Obraz inflacji bez zmian

Według niedawnej analizy ekonomistów z Europejskiego Banku Centralnego w strefie euro „pandemiczna" inflacja od kwietnia jest o około 0,2 pkt proc. wyższa, niż pokazuje oficjalny wskaźnik HICP. To właśnie pokłosie mniejszego niż w składzie HICP udziału wydatków na paliwa w faktycznej konsumpcji i większego udziału żywności. Ta druga kategoria towarów cechuje się zaś w strefie euro wyższą inflacją od przeciętnej.

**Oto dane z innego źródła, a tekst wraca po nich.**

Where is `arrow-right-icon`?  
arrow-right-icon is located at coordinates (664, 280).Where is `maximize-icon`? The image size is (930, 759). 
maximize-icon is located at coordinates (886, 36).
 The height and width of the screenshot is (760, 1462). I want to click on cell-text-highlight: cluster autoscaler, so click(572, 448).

W Polsce również różnica między inflacją „pandemiczną" a oficjalną, mierzoną wskaźnikiem CPI, wynosiła maksymalnie (w kwietniu) 0,24 pkt proc. To wynik wyliczeń ekonomistów z PKO BP, do których dotarł „Parkiet". Tyle że nad Wisłą, inaczej niż w strefie euro, to faktyczna inflacja jest niższa. – Wynika to z relacji tempa wzrostu cen żywności do innych kategorii – mówi Marta Petka-Zagajewska, kierownik zespołu analiz makroekonomicznych w PKO BP. Jak tłumaczy, w Polsce inflację napędzają głównie ceny usług, które z kolei odzwierciedlają w dużej mierze wzrost płac. Tymczasem inflacja w kategorii żywność i napoje bezalkoholowe maleje (w październiku wyniosła 2,4 proc. rok do roku, w porównaniu z ponad 7 proc. wiosną).

W przypadku strefy euro taka różnica między inflacją pandemiczną i oficjalną jest istotna, biorąc pod uwagę to, jak niska jest ta ostatnia. Wskaźnik HICP, który na początku roku rósł w tempie około 1 proc. rok do roku, od sierpnia zaczął maleć. W październiku spadł o 0,3 proc. rok do roku. W Polsce inflacja HICP wyniosła w październiku 3,8 proc. rok do roku, a inflacja CPI 3,1 proc. – Pandemiczne zmiany w strukturze wydatków i ich wpływ na rzeczywistą inflację nie wpływają u nas na ocenę tego, czy ona jest wysoka czy niska – mówi Petka-Zagajewska.